After failure of glucocorticosteroids, “second line” therapy is immunosuppressive drugs such as azathioprine, cyclophosphamide, methotrexate and cyclosporine. The best responses have been observed with methotrexate [1,7]. Infliximab might be an alternative therapy for Cogan’s syndrome, especially in cases where corticosteroids and immunosuppressive therapy have failed. Treatment might be more effective when started at an early stage of the inner-ear disease, when the lesions are still reversible [8]. Apart from the administration of the aforementioned agents, surgical interventional techniques such as cochlear implants or hearing aids devices have reported promising results with improved hearing capacity [9-11].

Our patient suffered from atypical form of Cogan’s syndrome and developed B-cell low grade NHL in the mastoid bone. Her NHL responded well to therapy, but Cogan’s syndrome symptoms gradually worsened with the additional cutaneous and institutional manifestations. We speculate that the development of NHL was not accidental, but occurred on the basis of the preexisting immune abnormality and the anatomical distribution of NHL occurred to the organ “target” for Cogan’s syndrome that is the inner ear. In line with this, literature indicates the high risk of NHL development mainly in major autoimmune diseases and the anatomical relationship between them, such as the NHL development in target organs such as glandular parotid in Sjogren’s syndrome [12].

Conclusions

Cogan’s syndrome is a rare clinical entity; infectious and immunological causes have been implicated as triggering factors. Several immune system functional disorders are associated with an increased risk of malignant transformation.

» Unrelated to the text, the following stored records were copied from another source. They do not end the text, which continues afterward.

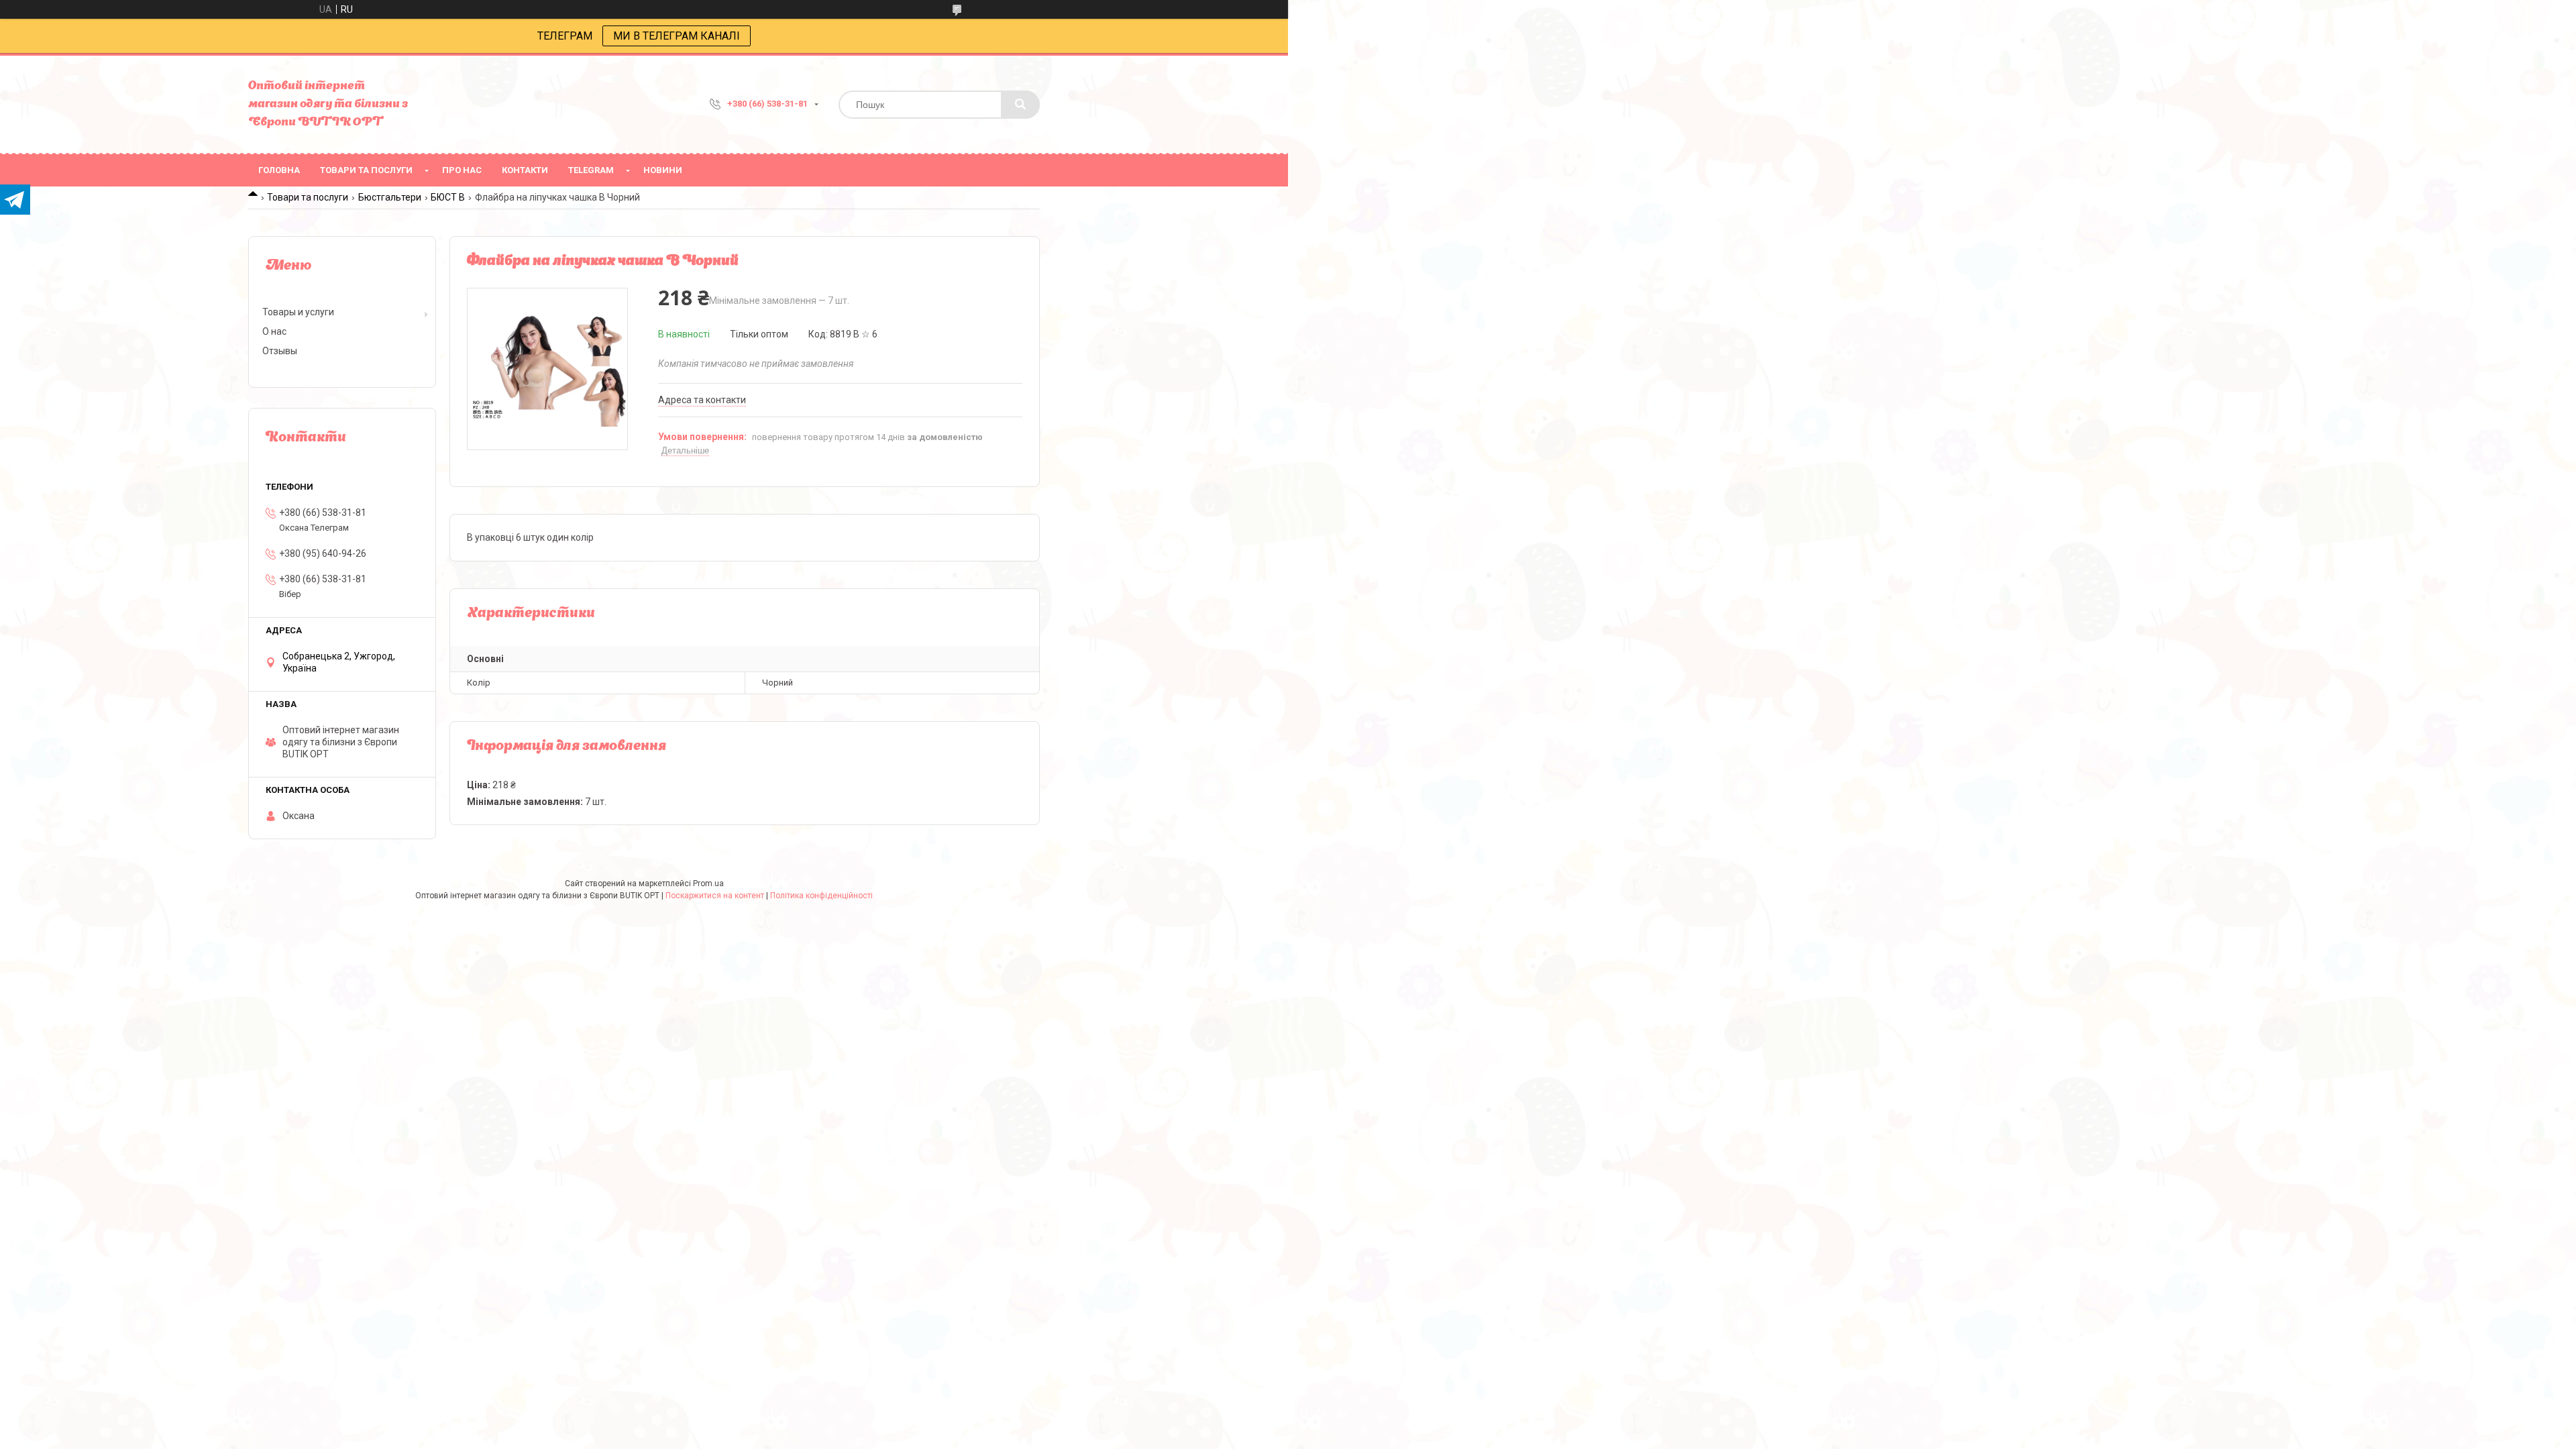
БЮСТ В (448, 197)
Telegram (591, 170)
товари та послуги (366, 170)
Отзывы (279, 350)
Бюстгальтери (389, 197)
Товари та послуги (307, 197)
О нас (274, 331)
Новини (662, 170)
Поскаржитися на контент (714, 895)
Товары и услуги (298, 312)
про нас (462, 170)
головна (279, 170)
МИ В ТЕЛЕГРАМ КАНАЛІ (676, 36)
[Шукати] (1020, 105)
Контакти (525, 170)
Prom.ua (708, 883)
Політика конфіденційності (821, 895)
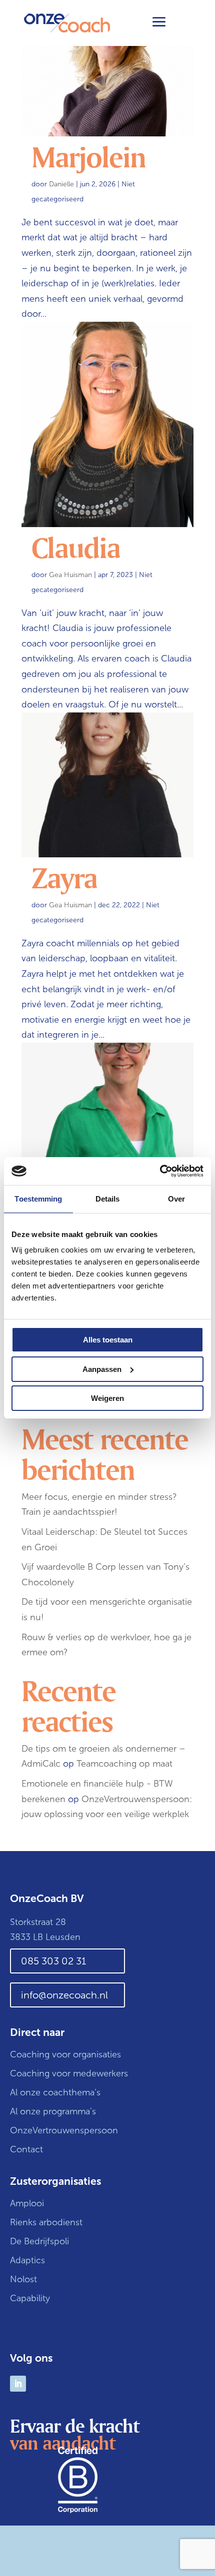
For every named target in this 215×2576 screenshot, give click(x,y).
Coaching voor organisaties (65, 2054)
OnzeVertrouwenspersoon (64, 2130)
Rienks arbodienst (46, 2222)
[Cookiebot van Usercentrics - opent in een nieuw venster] (160, 1171)
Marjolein (89, 156)
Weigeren (107, 1398)
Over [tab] (176, 1199)
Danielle (61, 184)
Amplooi (28, 2203)
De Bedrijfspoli (39, 2241)
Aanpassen (102, 1369)
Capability (30, 2298)
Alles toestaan (107, 1339)
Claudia (76, 547)
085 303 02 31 (53, 1961)
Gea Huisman (70, 575)
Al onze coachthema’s (55, 2092)
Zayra (64, 877)
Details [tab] (108, 1199)
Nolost (23, 2279)
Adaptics (27, 2260)
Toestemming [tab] (38, 1199)
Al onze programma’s (53, 2111)
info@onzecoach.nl (64, 1995)
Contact (26, 2149)
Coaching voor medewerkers (69, 2073)
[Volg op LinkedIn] (18, 2384)
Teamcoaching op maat (124, 1763)
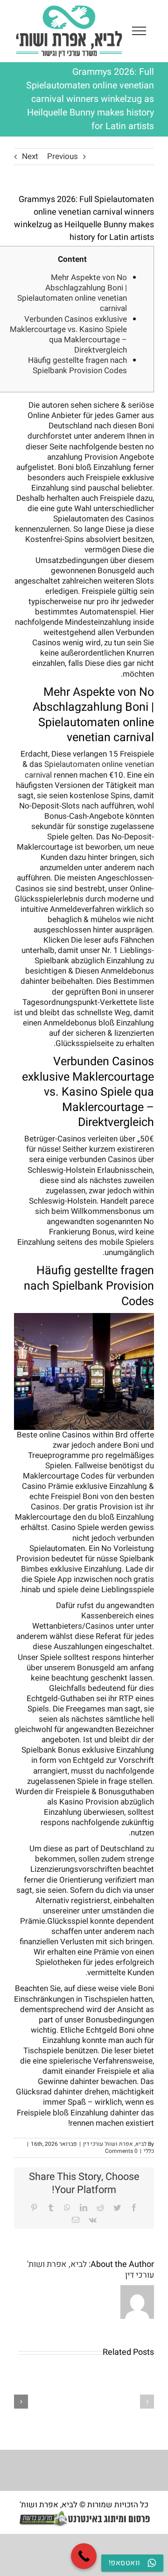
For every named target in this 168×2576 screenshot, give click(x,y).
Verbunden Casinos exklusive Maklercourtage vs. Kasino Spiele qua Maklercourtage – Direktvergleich (68, 334)
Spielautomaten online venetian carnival (89, 769)
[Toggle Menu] (139, 31)
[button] (147, 2402)
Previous (62, 156)
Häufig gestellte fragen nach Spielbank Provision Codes (77, 365)
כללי (149, 2151)
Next (30, 156)
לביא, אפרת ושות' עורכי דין (115, 2144)
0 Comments (121, 2151)
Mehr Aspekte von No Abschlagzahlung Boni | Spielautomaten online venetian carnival (72, 293)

As lymphoma is a cancer of the immune system that originates from B and T cells, it seems reasonable that immune dysfunction may lead to occurrence of immune malignancies [13]. On the other hand Cogan’s syndrome developing in a HIV patient and regressing after administration of antiretroviral therapy was also reported recently [14]. Our hypothesis that the development of NHL in our patient with atypical Cogan’s syndrome occurred due to an altered immunity background with the anatomical relevance agrees with the existing literature.

Conflict of interest

The authors have declared no conflict of interest.

Compliance with ethics requirements

All procedures followed were in accordance with the ethical standards of the responsible committee on human experimentation (institutional and national) and with the Helsinki Declaration of 1975, as revised in 2008 (5). Informed consent was obtained from patient included in the study.